The former flag (still used for some occasions) measures 75 feet in width and 125 feet in length (23 by 38 meters), and is the first of the flags to have the 3:5 ratio. This flag was purchased in 1991.

===Drop flag===
A smaller flag is used for pep rallies, Forty Acres Fest and other special events that take place in front of the university's Main Building. Its measurements are 75' in width and 125' in length and was purchased in 1991. This flag was originally used as a field flag. The flag is lowered from the President's Balcony.

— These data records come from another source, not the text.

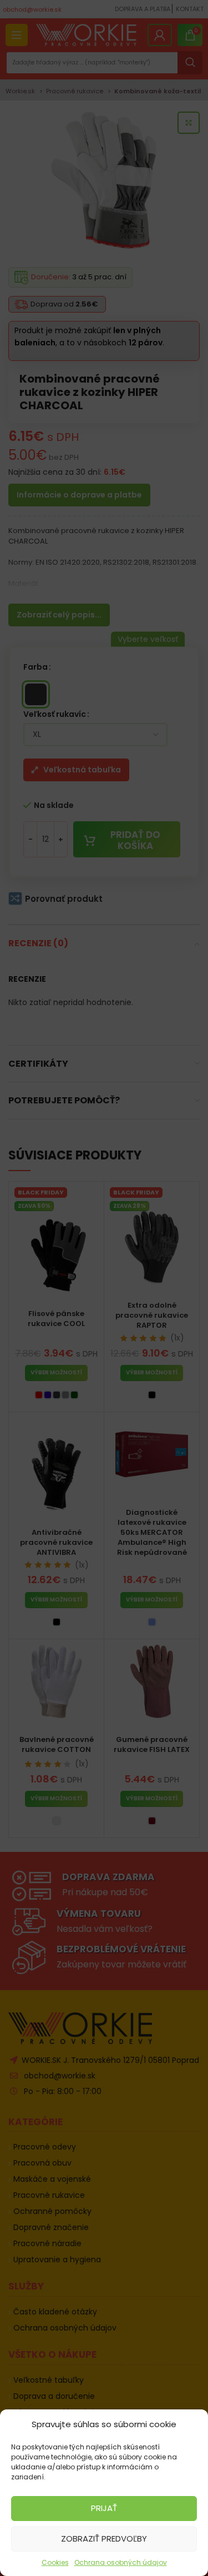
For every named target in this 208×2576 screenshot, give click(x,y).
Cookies (55, 2562)
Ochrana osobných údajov (120, 2562)
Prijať (104, 2508)
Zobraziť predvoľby (104, 2538)
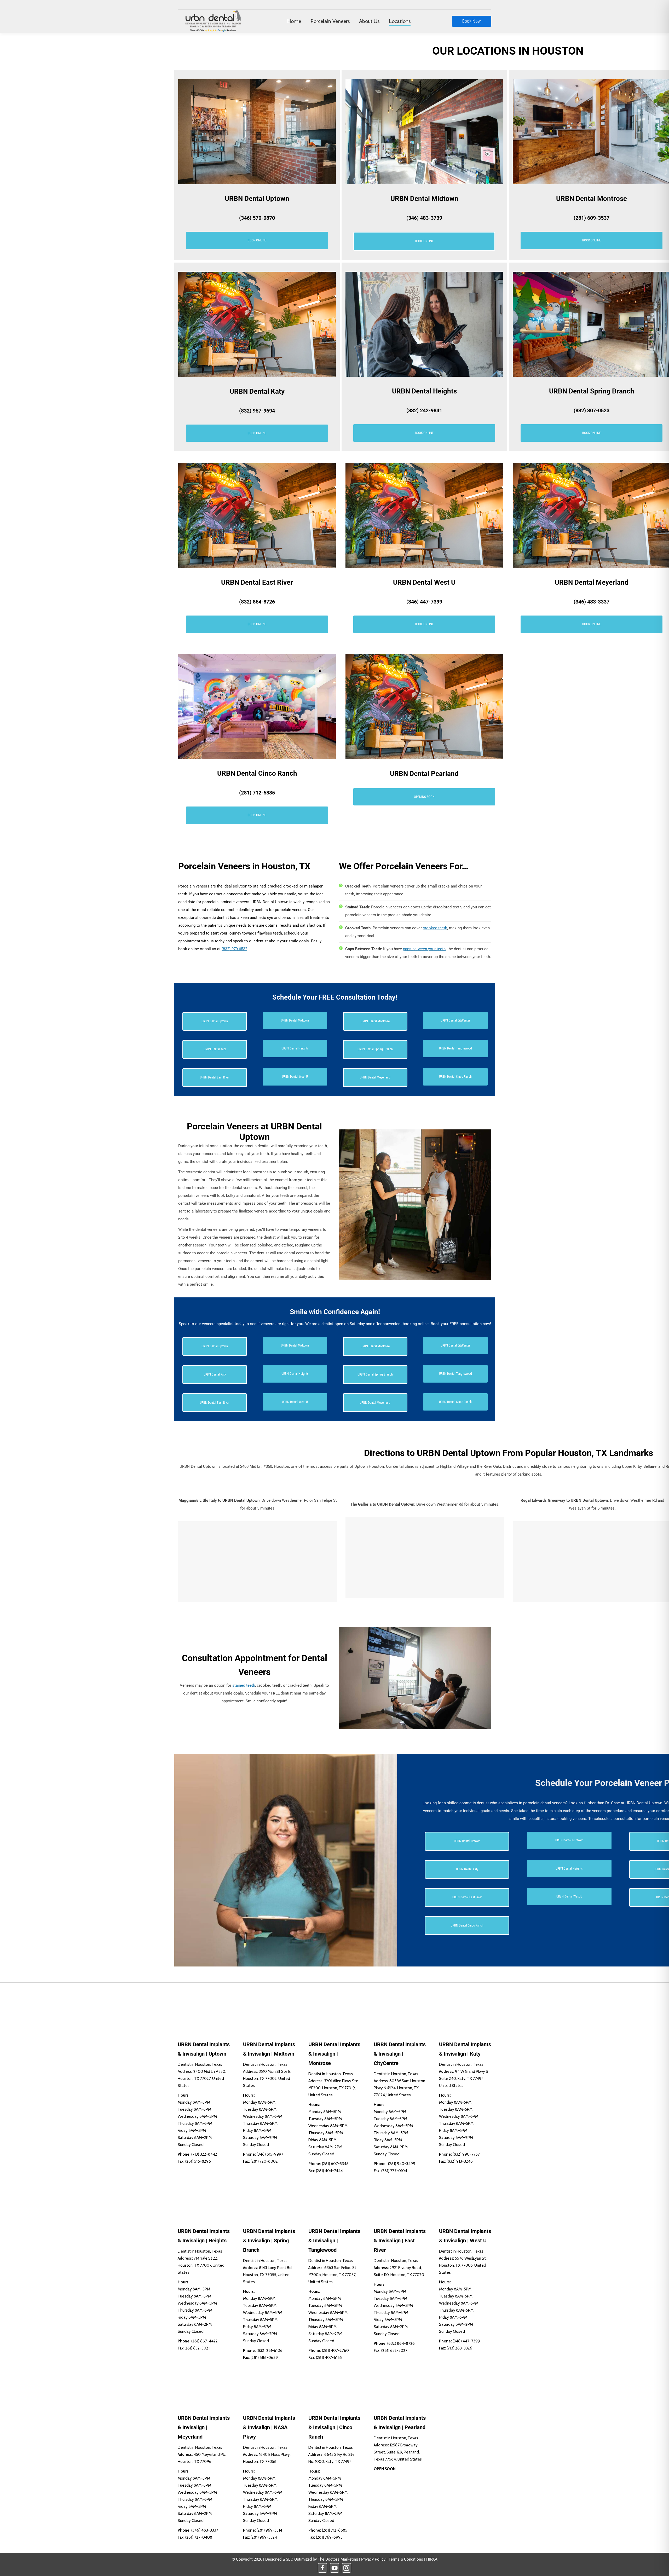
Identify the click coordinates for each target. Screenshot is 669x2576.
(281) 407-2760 (335, 2350)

The previous drop flag was purchased in the mid-1970s, measured 66' wide by 120' long, and was originally used as a field flag.

===Parade flag===
A much smaller flag with knobs to be used for the Texas-OU Torchlight Parade, other parades in Austin as requested, and for flag runs before some home basketball games. This flag was purchased in 1998, and it is 50 ft long and 30 ft wide.

==History==
The original flag was given to Texas governor Price Daniel by Mississippi governor Ross Barnett during the halftime show of the 1962 Cotton Bowl (after which Texas beat Ole Miss 12-7). The flag was meant as a gesture of southern hospitality from the citizens of Mississippi to the citizens of Texas. Governor Daniel later gave the flag to the Longhorn Band. The band later, however, returned the flag to the university where it eventually made its way to the men's athletic department. The next football season, APO was asked to run the flag and the first APO flag run was at the Thanksgiving Day game in 1962 against Texas A&M. The original Texas flag measured 17 yards by 30 yards (51 feet by 90 feet). The second Texas flag was made and came into APO's possession around 1966. Not much is known about this flag because the records have not survived. It is assumed to be roughly the same size as the first flag.